- [Stated task]
Copy out every line of the material below that contains the string "size".

- [Source records]
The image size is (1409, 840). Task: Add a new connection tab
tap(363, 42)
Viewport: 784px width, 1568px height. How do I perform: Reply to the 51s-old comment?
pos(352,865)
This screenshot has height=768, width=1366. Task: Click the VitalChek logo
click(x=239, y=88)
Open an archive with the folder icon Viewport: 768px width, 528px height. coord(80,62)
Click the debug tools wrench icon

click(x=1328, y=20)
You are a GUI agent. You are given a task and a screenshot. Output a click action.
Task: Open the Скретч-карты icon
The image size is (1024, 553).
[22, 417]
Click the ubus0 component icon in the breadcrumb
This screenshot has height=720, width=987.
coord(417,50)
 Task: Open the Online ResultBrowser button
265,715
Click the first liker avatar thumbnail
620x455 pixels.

- [Answer to this exercise]
The image size is (1409, 840). Task: Add a new connection tab
The image size is (1024, 553).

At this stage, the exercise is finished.